MATT KENSETH: Well, at a track like California, it's really not that different. You don't really worry about the draft or dirty air or that. It's not like doing single-car runs at a restrictor plate race then going to race, which is greatly different.
I don't think it's really necessarily that much different. California, Michigan certainly have a lot of similarities. You can use a lot of what you learn at California at Michigan and vice versa. I remember there's years when Kurt won both races and ran almost exactly the same stuff at both tracks. You know, what California likes Michigan kind of likes. You might not be able to run a carbon copy but you'll certainly be able to use some of the stuff you learned.
Q. You mentioned you have six teammates. You have teammates that are looking at sponsors going away. You have a couple guys that are free agents. I know you don't have any control over that, but is any of that a concern to you, that there's a lot of things going a lot of different directions with Roush Fenway?

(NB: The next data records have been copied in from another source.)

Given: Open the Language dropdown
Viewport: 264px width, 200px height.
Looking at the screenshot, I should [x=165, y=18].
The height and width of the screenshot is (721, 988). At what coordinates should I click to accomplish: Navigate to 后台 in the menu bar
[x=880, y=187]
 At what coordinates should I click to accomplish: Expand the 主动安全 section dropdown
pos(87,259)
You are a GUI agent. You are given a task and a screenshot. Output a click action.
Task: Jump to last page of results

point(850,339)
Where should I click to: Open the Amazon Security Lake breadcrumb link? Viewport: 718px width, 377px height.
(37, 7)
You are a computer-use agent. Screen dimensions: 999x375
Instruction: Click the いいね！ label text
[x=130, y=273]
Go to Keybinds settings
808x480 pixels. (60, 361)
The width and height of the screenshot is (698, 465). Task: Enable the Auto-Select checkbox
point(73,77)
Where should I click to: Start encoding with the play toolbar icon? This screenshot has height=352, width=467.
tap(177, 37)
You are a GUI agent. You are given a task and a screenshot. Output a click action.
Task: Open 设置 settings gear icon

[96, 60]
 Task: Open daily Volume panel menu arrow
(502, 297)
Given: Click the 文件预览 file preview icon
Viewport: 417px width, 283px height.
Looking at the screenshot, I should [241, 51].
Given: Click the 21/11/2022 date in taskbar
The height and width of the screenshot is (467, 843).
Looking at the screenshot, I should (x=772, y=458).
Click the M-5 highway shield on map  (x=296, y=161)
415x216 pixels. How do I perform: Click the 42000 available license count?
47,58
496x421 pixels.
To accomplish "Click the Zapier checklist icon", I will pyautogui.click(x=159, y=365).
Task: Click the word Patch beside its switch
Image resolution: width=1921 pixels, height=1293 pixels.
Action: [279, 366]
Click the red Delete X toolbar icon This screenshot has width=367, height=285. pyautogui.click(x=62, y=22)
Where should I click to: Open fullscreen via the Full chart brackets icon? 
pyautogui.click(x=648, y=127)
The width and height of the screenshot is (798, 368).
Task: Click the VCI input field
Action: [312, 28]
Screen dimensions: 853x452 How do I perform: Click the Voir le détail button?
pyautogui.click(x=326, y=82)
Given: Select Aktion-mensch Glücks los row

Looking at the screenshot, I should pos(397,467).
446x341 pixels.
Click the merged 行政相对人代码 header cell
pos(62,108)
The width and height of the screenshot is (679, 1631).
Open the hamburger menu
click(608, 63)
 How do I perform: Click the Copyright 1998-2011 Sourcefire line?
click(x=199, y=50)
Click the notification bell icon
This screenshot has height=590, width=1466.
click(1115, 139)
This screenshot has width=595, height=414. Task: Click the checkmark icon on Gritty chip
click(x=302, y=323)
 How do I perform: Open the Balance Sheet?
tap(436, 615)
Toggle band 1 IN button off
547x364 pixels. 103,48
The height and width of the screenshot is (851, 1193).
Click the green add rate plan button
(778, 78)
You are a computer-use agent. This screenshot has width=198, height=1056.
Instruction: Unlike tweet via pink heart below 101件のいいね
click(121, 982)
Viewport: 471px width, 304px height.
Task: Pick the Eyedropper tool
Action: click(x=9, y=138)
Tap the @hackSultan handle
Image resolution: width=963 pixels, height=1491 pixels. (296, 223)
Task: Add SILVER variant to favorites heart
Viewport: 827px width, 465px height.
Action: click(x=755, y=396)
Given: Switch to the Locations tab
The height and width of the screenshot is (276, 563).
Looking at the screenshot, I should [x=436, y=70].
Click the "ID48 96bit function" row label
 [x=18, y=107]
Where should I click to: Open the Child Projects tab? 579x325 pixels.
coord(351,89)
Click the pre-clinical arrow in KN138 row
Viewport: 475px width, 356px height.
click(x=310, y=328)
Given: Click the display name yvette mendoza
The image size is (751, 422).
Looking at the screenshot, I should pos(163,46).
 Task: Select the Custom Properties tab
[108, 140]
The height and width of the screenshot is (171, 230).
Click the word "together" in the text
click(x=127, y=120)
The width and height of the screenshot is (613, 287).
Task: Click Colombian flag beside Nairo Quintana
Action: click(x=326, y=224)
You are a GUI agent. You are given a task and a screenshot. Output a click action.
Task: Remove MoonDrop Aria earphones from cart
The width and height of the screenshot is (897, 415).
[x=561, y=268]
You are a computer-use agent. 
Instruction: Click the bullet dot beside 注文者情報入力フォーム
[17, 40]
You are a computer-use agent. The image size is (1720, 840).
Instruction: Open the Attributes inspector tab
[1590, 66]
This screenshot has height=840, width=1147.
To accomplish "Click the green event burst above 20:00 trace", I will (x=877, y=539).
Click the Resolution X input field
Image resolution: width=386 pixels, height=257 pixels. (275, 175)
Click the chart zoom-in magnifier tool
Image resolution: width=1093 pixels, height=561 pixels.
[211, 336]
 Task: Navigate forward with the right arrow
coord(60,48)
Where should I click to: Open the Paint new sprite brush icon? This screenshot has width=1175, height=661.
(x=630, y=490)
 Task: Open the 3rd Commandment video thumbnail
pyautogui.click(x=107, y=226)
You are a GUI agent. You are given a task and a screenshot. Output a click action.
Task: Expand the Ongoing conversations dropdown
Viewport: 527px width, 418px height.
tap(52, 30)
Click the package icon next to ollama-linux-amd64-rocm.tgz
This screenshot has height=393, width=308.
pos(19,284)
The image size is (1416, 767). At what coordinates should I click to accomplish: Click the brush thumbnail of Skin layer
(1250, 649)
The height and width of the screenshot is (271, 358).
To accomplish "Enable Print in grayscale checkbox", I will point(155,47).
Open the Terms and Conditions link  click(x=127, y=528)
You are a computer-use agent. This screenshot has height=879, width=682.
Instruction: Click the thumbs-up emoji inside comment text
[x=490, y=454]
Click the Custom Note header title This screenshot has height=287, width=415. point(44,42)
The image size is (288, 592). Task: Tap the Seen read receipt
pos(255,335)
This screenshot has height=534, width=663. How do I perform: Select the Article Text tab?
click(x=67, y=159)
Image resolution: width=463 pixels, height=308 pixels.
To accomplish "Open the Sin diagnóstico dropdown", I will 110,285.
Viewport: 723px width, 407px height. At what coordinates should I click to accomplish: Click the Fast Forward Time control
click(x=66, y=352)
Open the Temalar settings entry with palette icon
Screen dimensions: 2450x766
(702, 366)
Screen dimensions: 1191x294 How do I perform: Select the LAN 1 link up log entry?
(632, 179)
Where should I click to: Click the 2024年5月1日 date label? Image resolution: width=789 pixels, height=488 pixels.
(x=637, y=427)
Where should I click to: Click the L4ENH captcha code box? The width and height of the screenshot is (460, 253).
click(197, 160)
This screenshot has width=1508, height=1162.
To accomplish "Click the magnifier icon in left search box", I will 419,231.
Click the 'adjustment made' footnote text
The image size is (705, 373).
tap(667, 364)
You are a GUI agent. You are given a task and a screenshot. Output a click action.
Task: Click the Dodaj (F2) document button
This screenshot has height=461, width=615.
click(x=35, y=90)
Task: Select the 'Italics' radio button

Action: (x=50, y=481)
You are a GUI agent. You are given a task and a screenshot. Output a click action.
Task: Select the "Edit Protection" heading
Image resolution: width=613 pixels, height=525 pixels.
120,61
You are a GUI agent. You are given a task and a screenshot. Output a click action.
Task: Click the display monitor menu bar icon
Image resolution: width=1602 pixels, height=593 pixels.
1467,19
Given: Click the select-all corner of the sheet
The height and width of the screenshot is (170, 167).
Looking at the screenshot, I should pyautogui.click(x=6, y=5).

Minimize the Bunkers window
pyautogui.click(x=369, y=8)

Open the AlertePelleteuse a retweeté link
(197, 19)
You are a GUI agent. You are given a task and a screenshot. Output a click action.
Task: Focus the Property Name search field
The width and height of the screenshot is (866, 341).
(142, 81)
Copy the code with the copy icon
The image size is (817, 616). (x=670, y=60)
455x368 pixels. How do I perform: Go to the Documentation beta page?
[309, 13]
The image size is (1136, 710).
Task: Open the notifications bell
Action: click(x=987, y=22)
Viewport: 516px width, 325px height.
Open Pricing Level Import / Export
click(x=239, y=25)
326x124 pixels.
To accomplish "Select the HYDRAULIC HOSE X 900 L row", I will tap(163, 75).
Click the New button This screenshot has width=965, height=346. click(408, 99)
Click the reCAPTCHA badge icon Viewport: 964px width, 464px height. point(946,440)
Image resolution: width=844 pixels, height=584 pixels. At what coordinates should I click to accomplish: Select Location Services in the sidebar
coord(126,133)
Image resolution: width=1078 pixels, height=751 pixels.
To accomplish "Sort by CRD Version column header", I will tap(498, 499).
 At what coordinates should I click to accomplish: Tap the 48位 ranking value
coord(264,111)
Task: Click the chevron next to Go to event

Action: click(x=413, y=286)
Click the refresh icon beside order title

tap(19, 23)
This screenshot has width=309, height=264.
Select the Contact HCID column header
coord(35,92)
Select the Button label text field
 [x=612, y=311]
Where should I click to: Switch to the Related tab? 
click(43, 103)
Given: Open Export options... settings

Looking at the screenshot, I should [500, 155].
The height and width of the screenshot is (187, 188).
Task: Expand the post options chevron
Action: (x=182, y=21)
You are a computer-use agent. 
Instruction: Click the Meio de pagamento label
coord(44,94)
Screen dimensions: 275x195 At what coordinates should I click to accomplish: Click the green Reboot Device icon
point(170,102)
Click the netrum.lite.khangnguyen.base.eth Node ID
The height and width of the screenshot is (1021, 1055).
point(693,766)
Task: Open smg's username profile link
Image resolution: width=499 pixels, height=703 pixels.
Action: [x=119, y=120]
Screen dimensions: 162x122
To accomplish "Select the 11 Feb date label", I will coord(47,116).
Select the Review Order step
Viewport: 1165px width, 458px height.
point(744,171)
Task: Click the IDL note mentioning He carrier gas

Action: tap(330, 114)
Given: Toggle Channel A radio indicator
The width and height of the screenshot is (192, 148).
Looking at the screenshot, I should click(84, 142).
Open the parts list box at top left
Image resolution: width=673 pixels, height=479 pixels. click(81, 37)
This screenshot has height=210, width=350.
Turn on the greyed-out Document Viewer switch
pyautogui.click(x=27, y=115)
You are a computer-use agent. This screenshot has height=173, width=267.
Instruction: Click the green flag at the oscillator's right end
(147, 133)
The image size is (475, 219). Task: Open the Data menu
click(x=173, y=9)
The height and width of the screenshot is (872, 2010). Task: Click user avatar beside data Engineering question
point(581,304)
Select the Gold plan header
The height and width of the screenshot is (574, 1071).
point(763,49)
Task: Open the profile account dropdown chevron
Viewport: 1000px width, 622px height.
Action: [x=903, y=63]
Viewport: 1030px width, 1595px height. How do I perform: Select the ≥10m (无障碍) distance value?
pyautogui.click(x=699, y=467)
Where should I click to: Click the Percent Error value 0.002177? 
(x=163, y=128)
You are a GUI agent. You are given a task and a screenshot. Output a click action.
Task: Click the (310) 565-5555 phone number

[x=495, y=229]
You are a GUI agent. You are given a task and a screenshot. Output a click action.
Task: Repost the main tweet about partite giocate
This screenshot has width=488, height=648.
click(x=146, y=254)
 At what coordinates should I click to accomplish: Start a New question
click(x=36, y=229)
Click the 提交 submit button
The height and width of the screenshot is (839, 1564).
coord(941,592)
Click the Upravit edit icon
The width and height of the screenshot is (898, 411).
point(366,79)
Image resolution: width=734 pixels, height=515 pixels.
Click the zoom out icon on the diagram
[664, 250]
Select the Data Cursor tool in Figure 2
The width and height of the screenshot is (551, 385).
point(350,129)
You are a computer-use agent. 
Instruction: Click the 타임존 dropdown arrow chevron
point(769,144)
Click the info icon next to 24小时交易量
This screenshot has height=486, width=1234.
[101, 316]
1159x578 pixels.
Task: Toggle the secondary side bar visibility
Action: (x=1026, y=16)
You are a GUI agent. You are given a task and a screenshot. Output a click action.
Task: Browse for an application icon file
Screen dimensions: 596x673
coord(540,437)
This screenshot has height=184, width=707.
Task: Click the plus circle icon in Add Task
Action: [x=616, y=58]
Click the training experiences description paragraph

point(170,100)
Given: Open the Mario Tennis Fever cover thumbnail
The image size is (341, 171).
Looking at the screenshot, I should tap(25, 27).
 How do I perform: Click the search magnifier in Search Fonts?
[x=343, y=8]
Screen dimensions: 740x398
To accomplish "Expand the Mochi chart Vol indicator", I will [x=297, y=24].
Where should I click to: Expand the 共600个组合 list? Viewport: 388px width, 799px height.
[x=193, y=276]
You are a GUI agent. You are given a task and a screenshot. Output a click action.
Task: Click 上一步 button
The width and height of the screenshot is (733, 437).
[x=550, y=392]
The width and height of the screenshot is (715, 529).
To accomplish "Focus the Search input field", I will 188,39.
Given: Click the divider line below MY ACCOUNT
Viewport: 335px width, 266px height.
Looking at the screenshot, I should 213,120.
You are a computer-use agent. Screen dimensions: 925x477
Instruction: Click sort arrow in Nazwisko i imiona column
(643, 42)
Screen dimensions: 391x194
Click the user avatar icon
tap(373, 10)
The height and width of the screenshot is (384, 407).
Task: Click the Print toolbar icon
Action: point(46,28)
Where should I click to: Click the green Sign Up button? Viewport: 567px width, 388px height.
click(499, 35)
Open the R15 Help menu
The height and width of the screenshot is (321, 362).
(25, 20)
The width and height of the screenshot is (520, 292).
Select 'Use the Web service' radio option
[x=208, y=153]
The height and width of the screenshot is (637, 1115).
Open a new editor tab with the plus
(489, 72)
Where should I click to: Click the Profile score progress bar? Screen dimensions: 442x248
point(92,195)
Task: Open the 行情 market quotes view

MATT KENSETH: Not really. I mean, whenever you make the organization, you know, bigger, engineering support, whatever, you always worry about it a little bit.
But as long as it's always a two-way street, I think it can help. So I think as long as you get teams that are contributing and helping, working both ways, I think it can help.
The rest of the stuff doesn't really concern me. I got enough to worry about with myself and our team without really worrying about other team sponsors and stuff like that. I don't really put a lot of thought into that.
HERB BRANHAM: First of all, thanks to Matt Kenseth, our 2003 series champion and two-time defending champion at the Auto Club 500. Matt, best of luck to try to get three in a row at California this weekend.
MATT KENSETH: Thanks, everybody. Appreciate it.
HERB BRANHAM: Thanks to all the media for joining us. As always, we truly appreciate the coverage. Throughout this year, teleconferences will typically be on Tuesday, 1:00, 2:00 normally. Watch on NASCARmedia.com for the ongoing teleconference schedule. Thank you again.